:: EXTRAIT DU DOCUMENT ::
DISCOURS DE JEAN-PAUL II
À L'ACADÉMIE PONTIFICALE DES SCIENCES
EN COMMÉMORATION DE LA NAISSANCE D'ALBERT EINSTEIN
Samedi 10 novembre 1979
Vénérables Frères,
Excellence,
Mesdames, Messieurs,
1. Je Vous remercie vivement, Monsieur le Président, des paroles chaleureuses et ferventes que vous m’avez adressées au début de votre discours. Et je me réjouis aussi avec Votre Excellence comme avec Messieurs Dirac et Weisskopf, tous deux membres illustres de l’Académie pontificale des Sciences, de cette commémoration solennelle du centenaire de la naissance d’Albert Einstein.
Le Siège Apostolique veut lui aussi rendre à Albert Einstein l’hommage qui lui est dû pour la contribution éminente qu’il a apportée au progrès de la science, c’est-à-dire à la connaissance de la vérité présente dans le mystère de l’univers.
Je me sens pleinement solidaire de mon prédécesseur Pie XI et de ceux qui lui ont succédé sur la Chaire de Pierre, en invitant les membres de l’Académie pontificale des Sciences, et tous les savants avec eux, à faire « progresser toujours plus noblement et plus intensément les sciences, sans leur demander rien de plus; et ceci parce que en cet excellent propos et en ce noble labeur consiste la mission de servir la vérité, dont nous les chargeons... » [1].
2. La recherche de la vérité est la tâche de la science fondamentale. Le chercheur qui se meut sur ce premier versant de la science ressent toute la fascination des paroles de Saint Augustin: « Intellectum valde ama » [2], « aime beaucoup l’intelligence » et la fonction qui lui est propre, de connaître la vérité.
:::
:: ENTRÉES DE DONNÉES ::
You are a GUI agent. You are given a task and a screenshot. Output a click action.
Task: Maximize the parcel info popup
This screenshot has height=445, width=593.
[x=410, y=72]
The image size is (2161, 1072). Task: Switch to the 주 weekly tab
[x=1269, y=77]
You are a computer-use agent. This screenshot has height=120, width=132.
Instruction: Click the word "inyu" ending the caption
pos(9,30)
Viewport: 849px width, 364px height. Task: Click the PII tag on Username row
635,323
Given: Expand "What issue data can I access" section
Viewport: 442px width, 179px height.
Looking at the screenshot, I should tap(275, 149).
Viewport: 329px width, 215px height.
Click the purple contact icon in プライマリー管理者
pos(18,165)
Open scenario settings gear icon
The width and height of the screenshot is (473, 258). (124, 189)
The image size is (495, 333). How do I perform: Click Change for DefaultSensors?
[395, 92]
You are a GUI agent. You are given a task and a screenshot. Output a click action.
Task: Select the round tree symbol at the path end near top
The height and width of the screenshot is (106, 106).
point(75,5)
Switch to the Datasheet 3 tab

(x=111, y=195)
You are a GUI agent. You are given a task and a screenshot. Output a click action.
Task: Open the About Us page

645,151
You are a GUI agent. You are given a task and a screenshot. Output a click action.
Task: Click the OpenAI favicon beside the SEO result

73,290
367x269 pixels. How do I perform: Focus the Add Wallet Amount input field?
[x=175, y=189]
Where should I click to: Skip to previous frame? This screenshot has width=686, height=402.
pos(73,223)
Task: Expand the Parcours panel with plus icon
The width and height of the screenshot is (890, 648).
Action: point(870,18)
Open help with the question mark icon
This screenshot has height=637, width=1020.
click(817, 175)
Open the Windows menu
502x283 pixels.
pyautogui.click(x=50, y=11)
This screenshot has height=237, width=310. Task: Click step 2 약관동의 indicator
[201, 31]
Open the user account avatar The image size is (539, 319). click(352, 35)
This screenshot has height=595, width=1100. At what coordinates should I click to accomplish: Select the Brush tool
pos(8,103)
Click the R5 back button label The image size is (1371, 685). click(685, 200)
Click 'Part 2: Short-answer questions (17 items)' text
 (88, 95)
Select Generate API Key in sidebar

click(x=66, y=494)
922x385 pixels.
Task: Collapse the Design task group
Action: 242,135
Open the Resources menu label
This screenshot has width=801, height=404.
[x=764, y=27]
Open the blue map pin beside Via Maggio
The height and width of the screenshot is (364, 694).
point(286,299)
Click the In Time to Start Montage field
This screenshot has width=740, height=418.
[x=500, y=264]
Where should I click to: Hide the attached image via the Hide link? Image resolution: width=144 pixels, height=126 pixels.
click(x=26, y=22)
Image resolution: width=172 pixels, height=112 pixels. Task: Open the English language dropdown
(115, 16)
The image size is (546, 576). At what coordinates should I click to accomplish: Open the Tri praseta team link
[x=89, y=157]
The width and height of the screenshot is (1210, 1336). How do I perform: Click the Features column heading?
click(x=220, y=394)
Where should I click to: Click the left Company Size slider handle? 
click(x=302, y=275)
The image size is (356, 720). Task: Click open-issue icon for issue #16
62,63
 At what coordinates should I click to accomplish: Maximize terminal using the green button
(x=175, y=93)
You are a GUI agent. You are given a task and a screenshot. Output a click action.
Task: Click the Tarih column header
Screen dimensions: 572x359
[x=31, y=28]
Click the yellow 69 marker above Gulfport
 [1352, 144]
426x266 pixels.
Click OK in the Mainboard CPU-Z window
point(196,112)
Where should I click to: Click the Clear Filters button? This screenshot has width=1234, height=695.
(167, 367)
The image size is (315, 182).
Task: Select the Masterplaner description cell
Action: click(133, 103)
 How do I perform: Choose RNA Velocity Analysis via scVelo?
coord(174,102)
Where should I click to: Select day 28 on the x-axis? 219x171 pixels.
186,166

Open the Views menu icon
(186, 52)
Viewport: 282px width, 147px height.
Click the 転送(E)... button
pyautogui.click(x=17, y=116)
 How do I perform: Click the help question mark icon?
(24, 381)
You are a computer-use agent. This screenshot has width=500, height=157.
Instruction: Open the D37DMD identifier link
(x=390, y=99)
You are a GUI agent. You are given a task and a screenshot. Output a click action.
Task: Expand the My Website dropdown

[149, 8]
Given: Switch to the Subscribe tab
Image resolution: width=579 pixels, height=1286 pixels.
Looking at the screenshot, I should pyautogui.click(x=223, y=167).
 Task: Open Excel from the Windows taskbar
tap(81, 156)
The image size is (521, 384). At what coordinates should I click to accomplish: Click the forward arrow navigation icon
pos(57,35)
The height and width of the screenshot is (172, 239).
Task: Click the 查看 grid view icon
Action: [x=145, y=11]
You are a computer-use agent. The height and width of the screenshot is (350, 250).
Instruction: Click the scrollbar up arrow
:::
ÉNONCÉ 1
Relevez les formules d'adresse placées en tête du discours, avant le premier paragraphe numéroté.
ÉNONCÉ 2
D'après le discours, quelle est la tâche de la science fondamentale ?
ÉNONCÉ 3
Réécrivez le passage du discours qui commence aux mots « 2. La recherche » et s'arrête après « connaître la vérité. », en remplaçant « fascination » par « séduction ».

RÉSULTAT 1
Vénérables Frères ; Excellence ; Mesdames, Messieurs

RÉSULTAT 2
La recherche de la vérité.

RÉSULTAT 3
2. La recherche de la vérité est la tâche de la science fondamentale. Le chercheur qui se meut sur ce premier versant de la science ressent toute la séduction des paroles de Saint Augustin: « Intellectum valde ama » [2], « aime beaucoup l’intelligence » et la fonction qui lui est propre, de connaître la vérité.